Some of the words are unknown to me, so I made some assumptions, some of which I'm sure are wrong, just as in the rest of my theology. My translation is a blend of open literal and paraphrase with some wild guessing thrown in.
But here goes:
The music of summer is played,
The gun hangs still on the wall,
And there is no life in the land,
We don't know how to feel.
Then at last the butcher comes,
And carries a (da-ya) in his fist.
And as he jumps and tears around,
It causes dead pigs.
He makes many dead and to be hung,
He runs into the manure-yard,
And soon all the farmer's hogs
Are by the gallows washed.
That means ham roasts and bacon,
And mince pie with wild apples in it,
And pork bellies with bristles on it,
And other dirt.
In the first verse I took shad-harn to mean something capable of harm, (shad) so I chose gun, to say that hunting season is over as well.
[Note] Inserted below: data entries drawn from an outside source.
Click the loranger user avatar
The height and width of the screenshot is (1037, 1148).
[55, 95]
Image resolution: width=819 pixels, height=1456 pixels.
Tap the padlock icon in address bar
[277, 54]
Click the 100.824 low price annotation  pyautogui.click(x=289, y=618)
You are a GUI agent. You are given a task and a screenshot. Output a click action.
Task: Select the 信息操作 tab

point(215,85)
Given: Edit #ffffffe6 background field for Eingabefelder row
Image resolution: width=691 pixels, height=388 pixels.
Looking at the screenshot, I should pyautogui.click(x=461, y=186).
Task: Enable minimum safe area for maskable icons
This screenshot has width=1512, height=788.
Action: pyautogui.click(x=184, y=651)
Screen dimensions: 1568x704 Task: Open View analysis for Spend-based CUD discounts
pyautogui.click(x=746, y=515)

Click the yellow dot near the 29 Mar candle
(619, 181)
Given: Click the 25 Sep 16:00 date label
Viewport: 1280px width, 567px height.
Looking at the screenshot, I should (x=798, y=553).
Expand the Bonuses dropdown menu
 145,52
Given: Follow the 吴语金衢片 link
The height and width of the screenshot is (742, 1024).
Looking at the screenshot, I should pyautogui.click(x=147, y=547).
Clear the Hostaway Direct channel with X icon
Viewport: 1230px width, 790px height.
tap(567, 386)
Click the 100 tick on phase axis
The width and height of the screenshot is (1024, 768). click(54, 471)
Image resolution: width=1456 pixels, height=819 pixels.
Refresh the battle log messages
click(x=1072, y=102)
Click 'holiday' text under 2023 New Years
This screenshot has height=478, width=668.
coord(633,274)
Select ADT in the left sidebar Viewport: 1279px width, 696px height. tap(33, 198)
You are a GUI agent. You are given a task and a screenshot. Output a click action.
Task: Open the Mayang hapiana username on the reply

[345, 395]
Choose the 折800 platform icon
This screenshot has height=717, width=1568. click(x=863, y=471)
In the second verse the only meaning I'm aware of for da-ya would be door, but that doesn't make sense in context. I presume it refers to a knife of some kind, but I don't know.
In the fourth verse, shunga-flaesh is usually a smoked pork butt or shoulder roast, I chose ham.
For shpeck, I chose bacon, but it could be some other fried high fat delicacy.
For fenca-ecka, I presumed it referred, in context, to apples from wild apple trees in the fence corners or along the fence lines.
Tsiderle is still a mystery to me, it seems like something that might shiver like jello, but I don't know.
HO had suggested leva-vasht, that's very possible, somewhat arbitrarily I chose pork bellies to help with the bristles.
There are people out there who would know this stuff a lot better than I do.